PROVIDED ENTRIES Block Start
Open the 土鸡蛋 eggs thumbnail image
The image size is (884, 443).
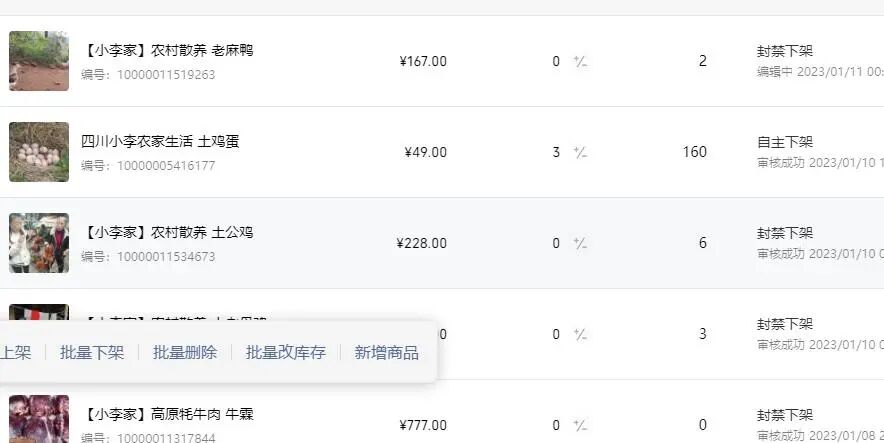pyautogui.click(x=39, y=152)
PROVIDED ENTRIES Block End
PROVIDED ENTRIES Block Start
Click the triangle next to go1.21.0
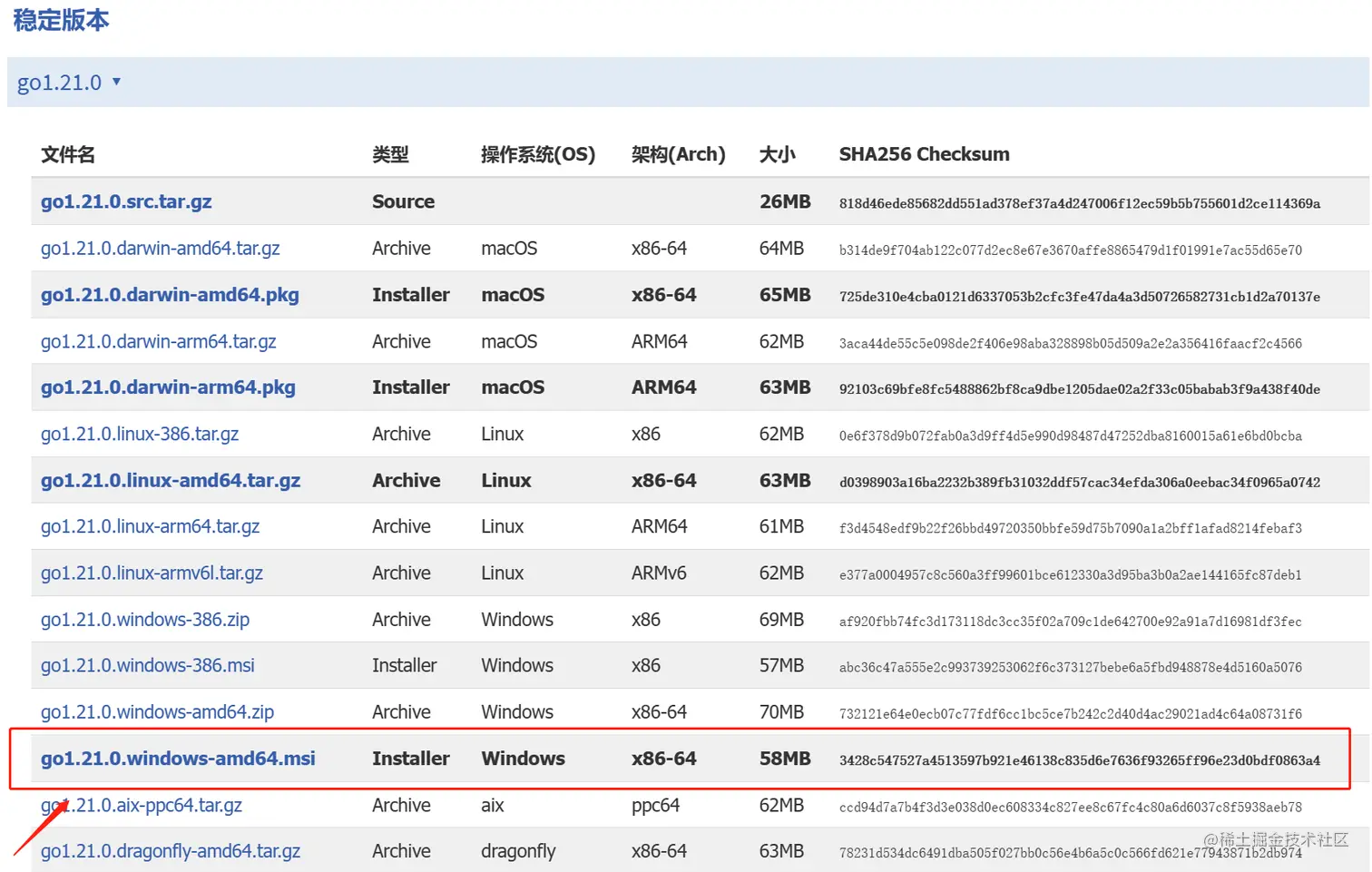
PROVIDED ENTRIES Block End
PROVIDED ENTRIES Block Start
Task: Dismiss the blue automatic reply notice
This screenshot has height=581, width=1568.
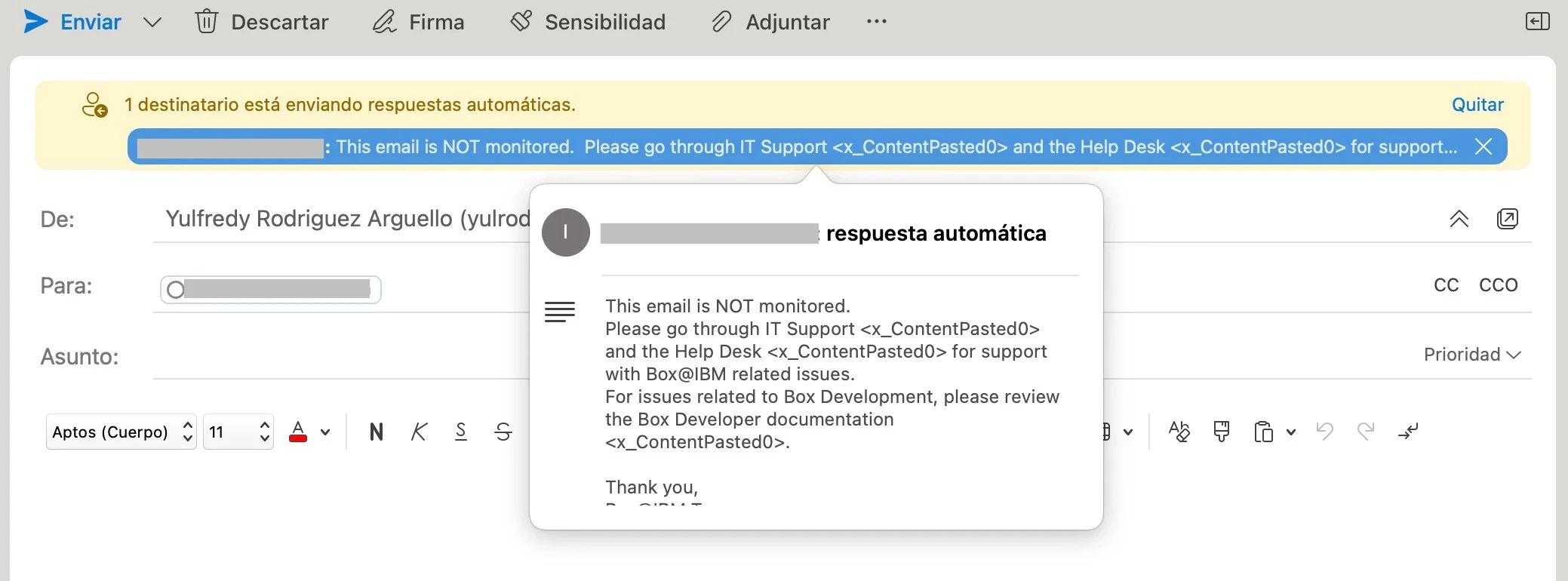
PROVIDED ENTRIES Block End
§ WORK REQUIRED: Only one stretch of the records above is wanted: the lines between the one holding "Task: Dismiss the blue automatic reply notice" and the one holding "This screenshot has height=581, width=1568.", inclusive, reproduced exactly.

§ RESPONSE TO THIS EXERCISE:
Task: Dismiss the blue automatic reply notice
This screenshot has height=581, width=1568.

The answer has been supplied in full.